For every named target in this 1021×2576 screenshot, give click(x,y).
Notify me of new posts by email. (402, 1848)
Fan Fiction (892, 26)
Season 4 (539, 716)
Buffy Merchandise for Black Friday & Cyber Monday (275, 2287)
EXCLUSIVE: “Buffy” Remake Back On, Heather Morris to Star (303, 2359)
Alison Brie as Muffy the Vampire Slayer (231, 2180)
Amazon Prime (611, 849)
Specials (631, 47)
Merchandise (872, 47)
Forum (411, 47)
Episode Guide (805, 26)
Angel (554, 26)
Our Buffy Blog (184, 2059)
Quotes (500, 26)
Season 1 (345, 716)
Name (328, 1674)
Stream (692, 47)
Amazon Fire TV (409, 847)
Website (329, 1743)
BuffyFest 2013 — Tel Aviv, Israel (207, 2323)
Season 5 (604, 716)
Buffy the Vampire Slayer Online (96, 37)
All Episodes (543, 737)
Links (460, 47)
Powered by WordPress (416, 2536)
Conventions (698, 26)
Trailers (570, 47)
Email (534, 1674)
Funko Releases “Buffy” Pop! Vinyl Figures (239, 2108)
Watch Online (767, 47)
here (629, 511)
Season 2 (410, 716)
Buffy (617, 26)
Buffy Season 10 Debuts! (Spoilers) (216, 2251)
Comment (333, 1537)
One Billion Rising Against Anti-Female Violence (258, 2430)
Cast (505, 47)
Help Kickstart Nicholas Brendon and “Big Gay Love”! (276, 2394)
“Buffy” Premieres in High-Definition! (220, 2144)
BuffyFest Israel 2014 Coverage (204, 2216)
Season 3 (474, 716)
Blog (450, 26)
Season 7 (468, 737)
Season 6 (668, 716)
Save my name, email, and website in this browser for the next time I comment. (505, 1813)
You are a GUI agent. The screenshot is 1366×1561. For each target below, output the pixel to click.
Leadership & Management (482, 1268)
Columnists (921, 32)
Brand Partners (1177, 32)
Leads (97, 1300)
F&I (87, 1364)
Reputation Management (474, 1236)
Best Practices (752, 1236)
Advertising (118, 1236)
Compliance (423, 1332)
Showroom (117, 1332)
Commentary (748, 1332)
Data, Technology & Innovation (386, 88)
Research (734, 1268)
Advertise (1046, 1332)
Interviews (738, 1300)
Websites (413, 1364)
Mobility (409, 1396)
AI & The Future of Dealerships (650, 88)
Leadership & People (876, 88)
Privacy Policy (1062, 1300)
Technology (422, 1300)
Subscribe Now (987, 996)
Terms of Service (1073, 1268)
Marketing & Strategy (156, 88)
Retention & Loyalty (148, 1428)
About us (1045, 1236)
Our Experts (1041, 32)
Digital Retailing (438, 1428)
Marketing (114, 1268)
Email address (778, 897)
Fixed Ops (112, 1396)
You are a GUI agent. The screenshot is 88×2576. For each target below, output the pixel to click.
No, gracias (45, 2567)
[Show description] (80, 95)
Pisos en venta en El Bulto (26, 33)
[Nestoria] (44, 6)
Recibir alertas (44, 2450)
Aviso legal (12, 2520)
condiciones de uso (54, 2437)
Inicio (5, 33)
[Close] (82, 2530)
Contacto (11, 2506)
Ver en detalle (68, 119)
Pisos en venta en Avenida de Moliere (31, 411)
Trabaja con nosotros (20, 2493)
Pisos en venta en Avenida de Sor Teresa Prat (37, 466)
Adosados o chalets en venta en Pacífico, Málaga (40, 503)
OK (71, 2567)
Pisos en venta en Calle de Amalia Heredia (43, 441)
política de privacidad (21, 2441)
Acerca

* **TASK BRIEF**: Lines holding the word "agent" in the entries above are the ones to pull out. Copy them all.

* **ANSWER**:
You are a GUI agent. The screenshot is 1366×1561. For each target below, output the pixel to click.
You are a GUI agent. The screenshot is 88×2576. For each target below, output the pixel to click.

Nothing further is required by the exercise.